### WORK INSTRUCTIONS
State how many lines of the entries hold the string "link". Reply with the number alone.

### PROVIDED ENTRIES
+ + + +

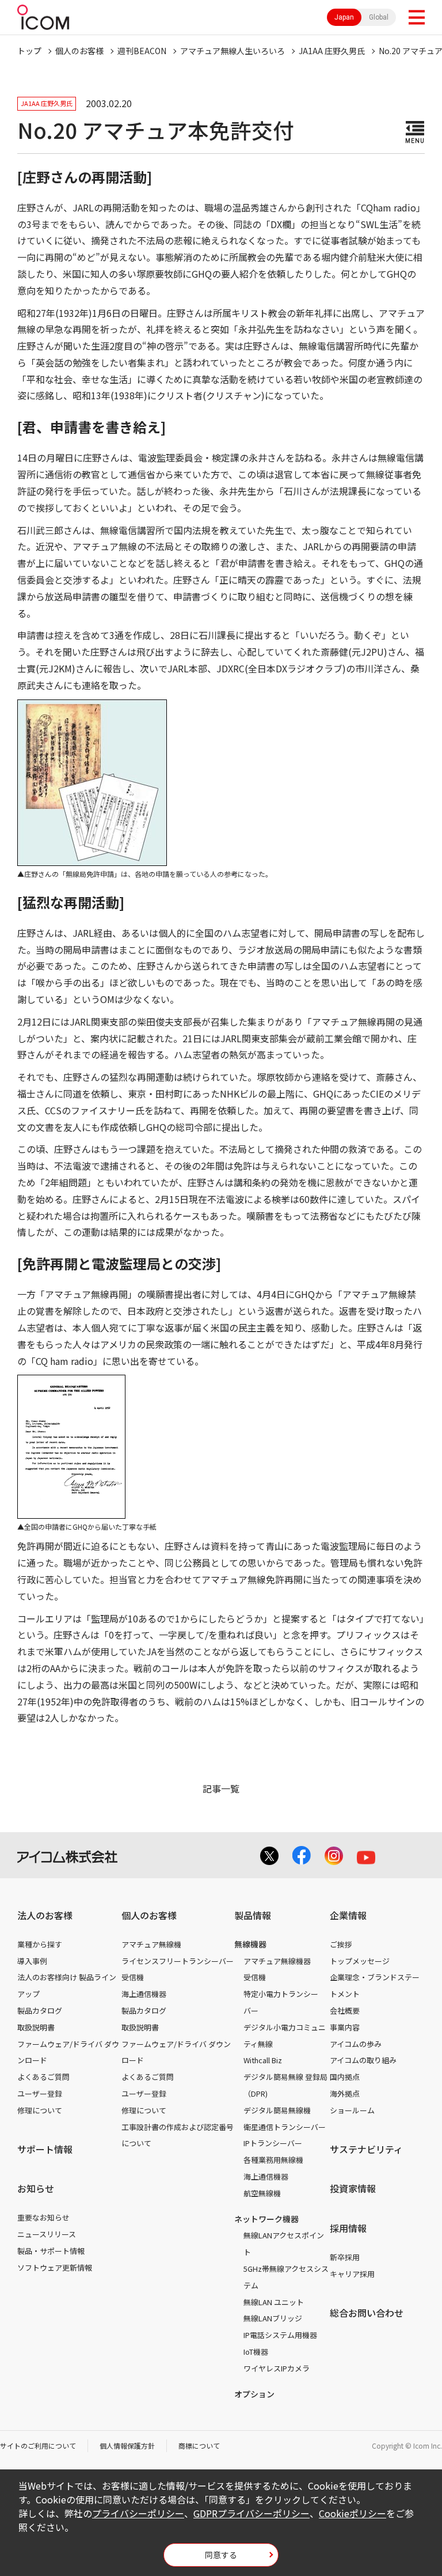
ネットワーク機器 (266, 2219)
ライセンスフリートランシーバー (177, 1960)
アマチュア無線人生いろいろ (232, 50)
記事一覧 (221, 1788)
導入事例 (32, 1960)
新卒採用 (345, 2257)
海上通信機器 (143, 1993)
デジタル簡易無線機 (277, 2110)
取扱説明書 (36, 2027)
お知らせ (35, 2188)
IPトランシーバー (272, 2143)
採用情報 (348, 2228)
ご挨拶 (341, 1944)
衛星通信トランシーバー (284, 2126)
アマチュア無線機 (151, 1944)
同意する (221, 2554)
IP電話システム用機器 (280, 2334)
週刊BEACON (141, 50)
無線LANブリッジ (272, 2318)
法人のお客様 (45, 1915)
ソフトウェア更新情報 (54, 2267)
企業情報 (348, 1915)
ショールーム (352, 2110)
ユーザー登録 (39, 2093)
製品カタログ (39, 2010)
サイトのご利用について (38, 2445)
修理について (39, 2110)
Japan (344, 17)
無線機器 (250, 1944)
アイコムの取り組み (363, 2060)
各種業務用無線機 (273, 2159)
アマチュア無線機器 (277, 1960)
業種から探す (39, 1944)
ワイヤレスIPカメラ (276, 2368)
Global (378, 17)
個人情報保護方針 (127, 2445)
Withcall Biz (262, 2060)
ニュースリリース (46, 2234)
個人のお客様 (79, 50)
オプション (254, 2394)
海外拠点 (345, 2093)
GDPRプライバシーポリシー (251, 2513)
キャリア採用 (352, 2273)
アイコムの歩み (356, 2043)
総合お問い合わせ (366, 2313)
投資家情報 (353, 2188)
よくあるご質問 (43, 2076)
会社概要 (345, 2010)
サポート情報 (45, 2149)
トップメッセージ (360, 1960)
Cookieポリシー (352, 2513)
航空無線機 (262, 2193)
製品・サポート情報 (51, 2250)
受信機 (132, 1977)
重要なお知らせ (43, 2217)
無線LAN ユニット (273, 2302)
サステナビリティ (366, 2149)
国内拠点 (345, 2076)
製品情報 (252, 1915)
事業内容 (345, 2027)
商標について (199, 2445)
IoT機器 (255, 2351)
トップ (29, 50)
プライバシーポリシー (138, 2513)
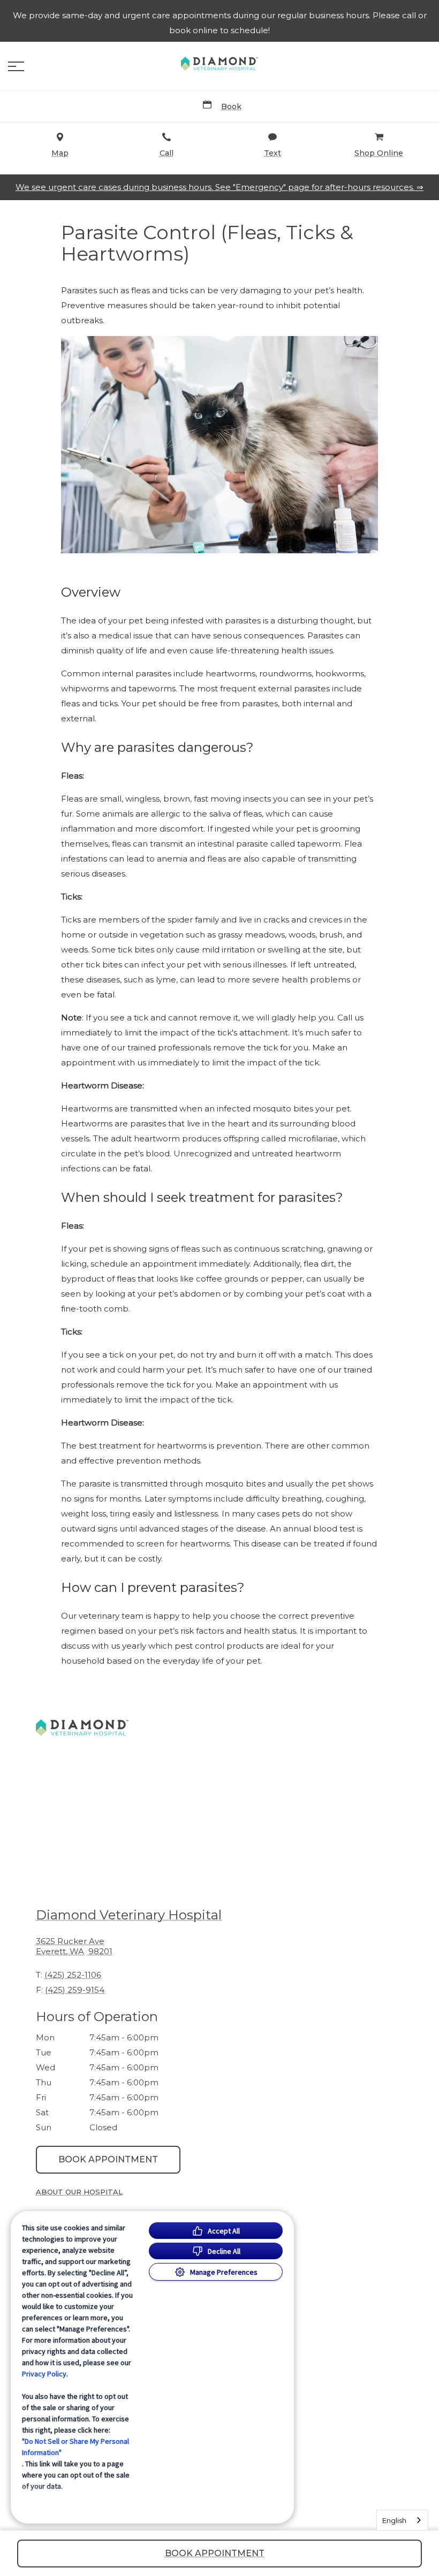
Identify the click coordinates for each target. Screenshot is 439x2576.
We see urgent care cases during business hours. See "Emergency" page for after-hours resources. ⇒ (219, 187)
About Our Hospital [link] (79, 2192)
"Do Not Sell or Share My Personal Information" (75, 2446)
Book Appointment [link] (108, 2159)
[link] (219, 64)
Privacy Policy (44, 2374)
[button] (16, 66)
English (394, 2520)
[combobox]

+ + + +

### YOUR SOLUTION
3